Black man wrongfully arrested in historic case gets elected in New York

New York | The New York Times

Yusef Salaam, one of five black and Latino teenagers convicted of raping a jogger in Central Park in 1989 and acquitted more than a decade later, was elected on Tuesday (7) to represent Harlem on the New York City Council, which is the City Council corresponds .

Salaam, who ran unopposed, won a significant victory in the Democratic primary in June, defeating two members of the New York State Assembly. Democrat Kristin Richardson Jordan, who holds the council seat, dropped out of the race before the primary.

The elected official spoke frequently during the campaign about his conviction, acquittal and persecution by former President Donald Trump, who at the time of the case was running fullpage ads in newspapers calling for the reinstatement of the death penalty as a response to crime.

“Karma is real, and we have to remember that,” Salaam said in an interview, saying it was ironic that Trump was being prosecuted during his election to the council.

The case in which Salaam was wrongly accused and convicted in the late 1980s, a time of great racial tension in the country, highlighted the flaws in the justice system and was depicted in the 2019 miniseries “Eyes that Condemn.”

The confessions of Salaam and the other four young men convicted with him were obtained under duress. There was no evidence that genetic material linked the teenagers Salaam, Korey Wise, Kevin Richardson, Raymond Santana and Antron McCray to the attack.
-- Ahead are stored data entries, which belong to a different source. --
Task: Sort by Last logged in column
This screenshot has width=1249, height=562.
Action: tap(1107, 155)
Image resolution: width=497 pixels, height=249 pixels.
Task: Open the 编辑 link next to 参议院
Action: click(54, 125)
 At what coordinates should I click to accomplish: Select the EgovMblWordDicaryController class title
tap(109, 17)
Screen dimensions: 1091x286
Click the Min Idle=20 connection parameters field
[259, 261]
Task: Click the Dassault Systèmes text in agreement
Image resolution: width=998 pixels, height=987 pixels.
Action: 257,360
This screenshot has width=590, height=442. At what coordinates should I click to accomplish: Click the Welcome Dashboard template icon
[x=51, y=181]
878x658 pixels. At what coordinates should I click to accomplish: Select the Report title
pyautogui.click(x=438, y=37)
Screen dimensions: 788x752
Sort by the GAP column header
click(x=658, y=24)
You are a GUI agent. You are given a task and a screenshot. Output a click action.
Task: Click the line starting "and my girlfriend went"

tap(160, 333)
Trump’s racist comments at the time only served to inflame tensions. Salaam says he holds no grudge against the former president and only hopes for justice.

“I hope he was treated the way we weren’t treated,” Salaam said. “They found us guilty before we got a fair trial.”

At his election victory party, Salaam said the story of his wrongful conviction, the nearly seven years he spent in prison, his acquittal and his efforts to reform the justice system were the reasons why Harlem residents felt connected to him.

This life experience, he says, “guides me, informs me and enables me to be a humble servant of the people. Our participation in the common good can lead us to be a community that works together, organizes together and has an inclusive attitude.” Vision, in rather than exclusive.

Salaam is a moderate Democrat, unlike his predecessor Jordan, a Democrat further to the left of the party and one of the City Council’s most progressive members. It took sharp leftwing positions on housing and the Ukrainian War, but did not enjoy the support of many progressive organizations and did not attend more than half of its committee meetings.

Salaam supports the construction of a housing development on 145th Street, which Jordan opposed because he feared the measure would deepen the gentrification process in the area. He also stated that he did not want to defund the police despite his previous experiences with the justice system.

He did not win the support of local progressives during the primary, but Cornel West, a professor and activist running for president, and Keith Ellison, the progressive attorney general of Minnesota, both supported him. He appeared frequently in national media throughout his campaign.

Observers see his election as a glimmer of hope for Harlem, once the black political capital of New York. That title now belongs to downtown Brooklyn.

The neighborhood is struggling with the effects of gentrification, including the loss of Black residents, the increase in drug treatment clinics and a lack of affordable housing.

Keith Wright, chairman of the Manhattan Democratic Party and a former congressman, recruited Salaam, who was living in Georgia at the time, in a conversation in which he referred to him as the “Nelson Mandela of Harlem.”

“He was a political prisoner. He was wrongfully imprisoned and kidnapped as a child,” said Wright, who took a harsher view of Trump’s role in Salaam’s ordeal.

“Yusef called it karma,” Wright said. “I’m going to invent another phrase: What goes around comes around.”